Nothing cheers the heart of a blog-keeper so much as discovering a new site that's linked to them, especially when that site looks interesting and well-written. So I was feeling particularly cheery this morning when I found My Valentine. I'm looking forward to reading more of this blog in future.The December 27th entry caught my eye, on consumerism and gift-giving:

One of the things I've thought a lot about recently is gift-giving and the hyper-consumeristic habits that come out during this time of year. As I've read blogs and message boards I've seen a very anti-consumer mentality emerging lately that purposely or unintentionally comes across as anti-gift-giving. I think this is a bit short sighted.
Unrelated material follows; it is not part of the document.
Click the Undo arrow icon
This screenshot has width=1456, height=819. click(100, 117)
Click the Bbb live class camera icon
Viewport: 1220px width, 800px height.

I agree. It is very easy for the anti-consumerist to appear to be joyless and even tight-fisted. But gift-giving doesn't have to be an orgy of spending - we all know that a simple gift given with love is worth more than an expensive one given out of duty. I wouldn't even want to ask people not to spend lots of money, if they have it to spend. What matters is the spirit in which gifts are given, and ironically it's that spirit that is most at risk in the Christmas festivities."What do you want for Christmas?" - whether asked by parents, grannies, or shopping centre Santas - has to be one of the most asked questions during November and December. And it's that question that is putting Christmas gift-giving at risk. The emphasis has shifted away from painstakingly choosing the right gift for a loved one and is now centred on satisfying an expressed want. I've heard of parents this year who gave their children a store catalogue and a budget, and asked them to provide a list of stock numbers so that they could get exactly the right things with the minimum inconvenience.This is tragic. If you think of what the world would have got if God had asked for a 'Christmas list' - certainly not the baby of Bethlehem, who invites all manner of men and women to join him in the kingdom of God.